Write out again the lines from the line with "The image size is (470, 373)." up to and including the line with "1727x1135 pixels.", exactly as they stand below, and skip any picture.

Stored items:
*** Block opens ***

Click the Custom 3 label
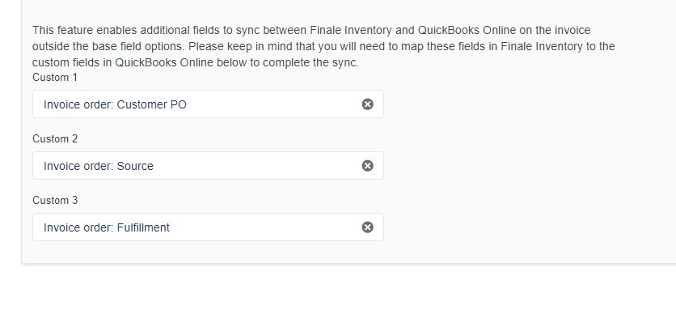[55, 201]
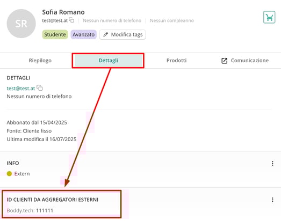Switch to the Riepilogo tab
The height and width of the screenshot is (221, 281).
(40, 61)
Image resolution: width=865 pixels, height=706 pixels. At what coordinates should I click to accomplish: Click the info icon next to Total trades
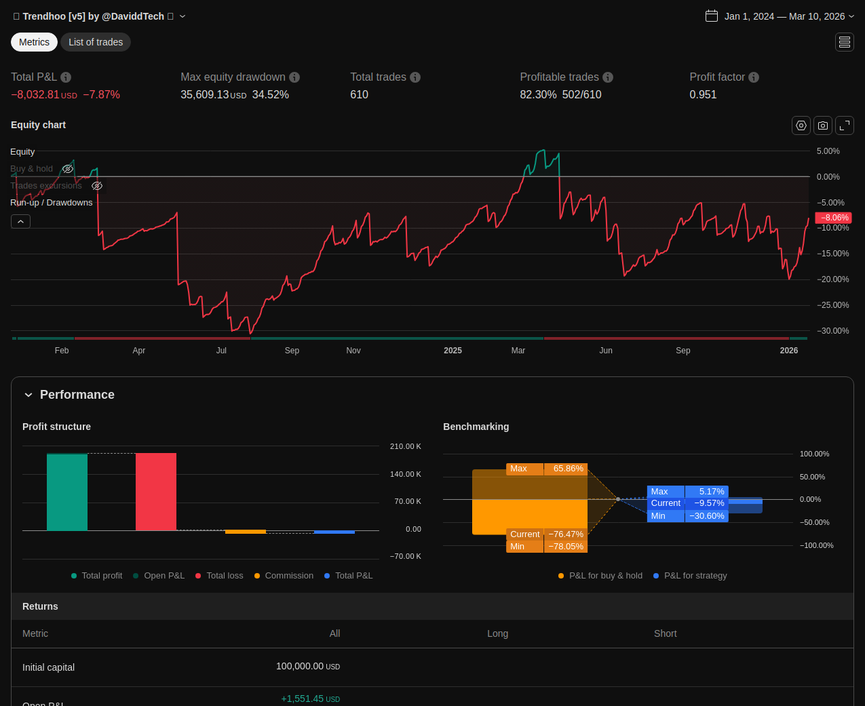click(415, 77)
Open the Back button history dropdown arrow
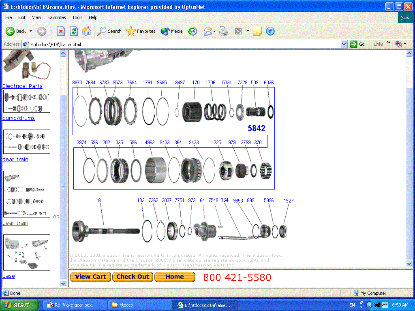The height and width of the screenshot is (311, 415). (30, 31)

*** Block closes ***
*** Block opens ***

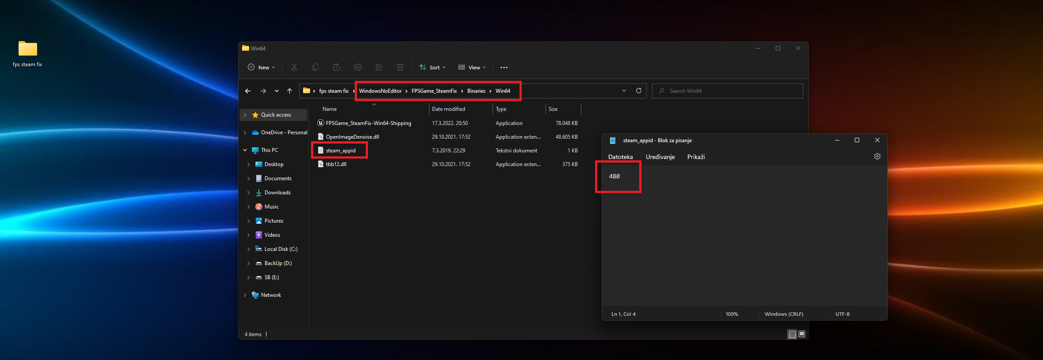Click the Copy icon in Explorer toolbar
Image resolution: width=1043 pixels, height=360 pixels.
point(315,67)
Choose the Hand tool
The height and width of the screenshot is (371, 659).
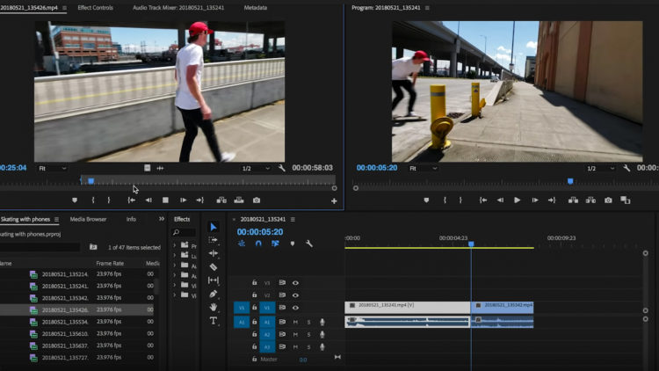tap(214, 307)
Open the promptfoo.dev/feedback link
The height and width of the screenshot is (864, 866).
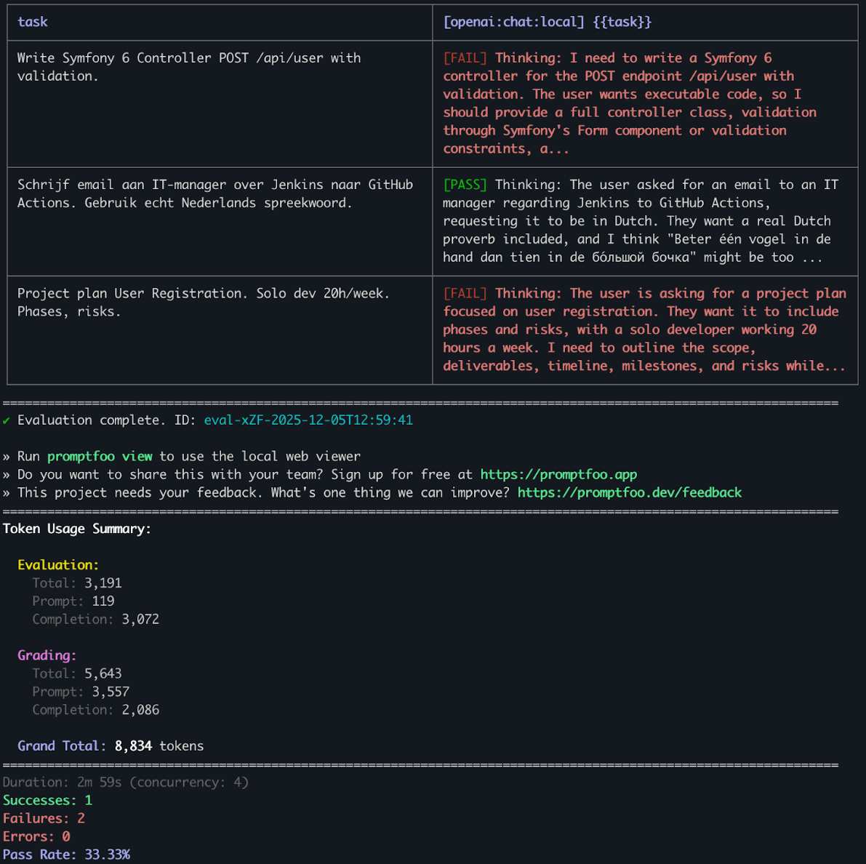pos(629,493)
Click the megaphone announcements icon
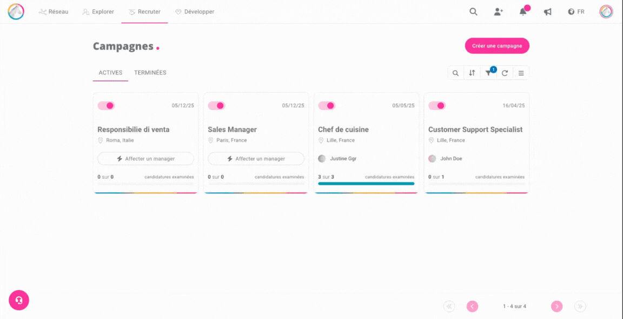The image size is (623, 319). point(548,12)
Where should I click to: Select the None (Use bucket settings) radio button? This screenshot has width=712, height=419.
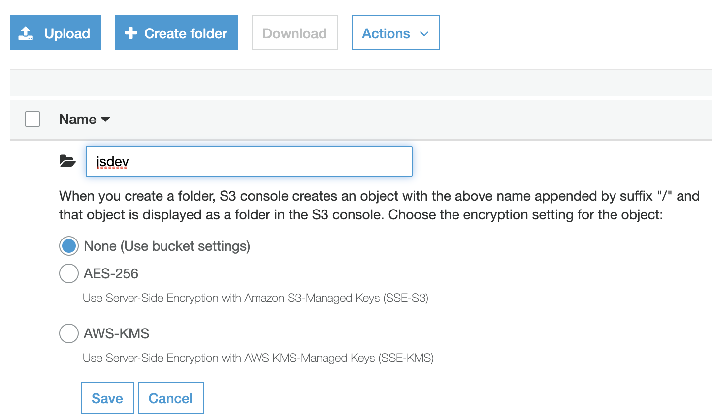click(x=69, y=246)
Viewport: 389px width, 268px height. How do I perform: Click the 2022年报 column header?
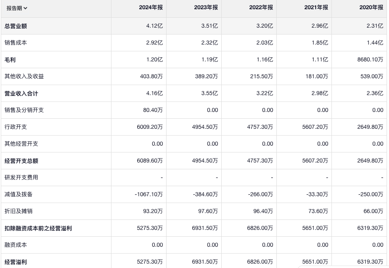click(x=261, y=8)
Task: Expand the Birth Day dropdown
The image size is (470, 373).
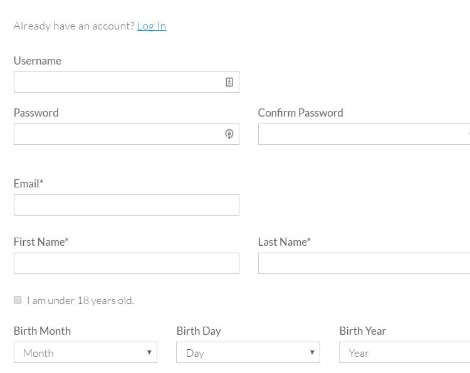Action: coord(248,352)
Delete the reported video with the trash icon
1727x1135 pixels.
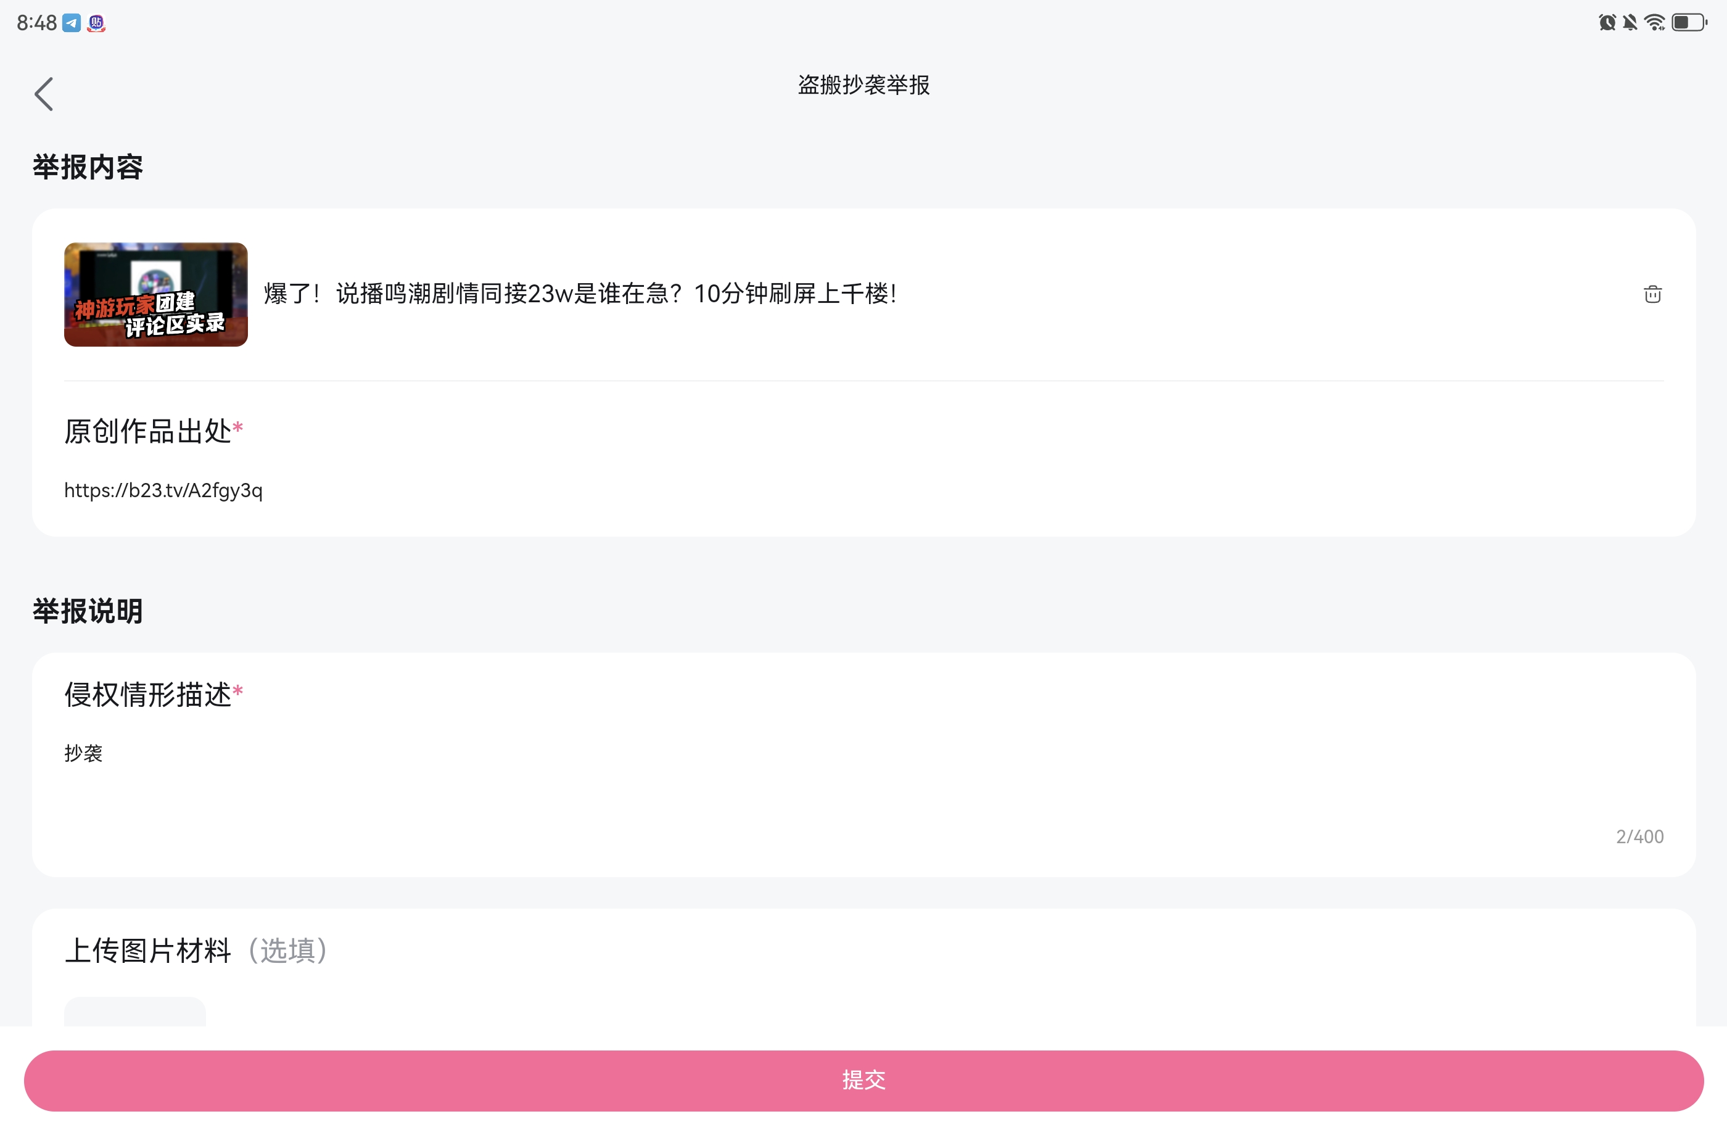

*** Block closes ***

▸ Completed exercise:
The image size is (470, 373).
Action: coord(248,352)
Delete the reported video with the trash icon
1727x1135 pixels.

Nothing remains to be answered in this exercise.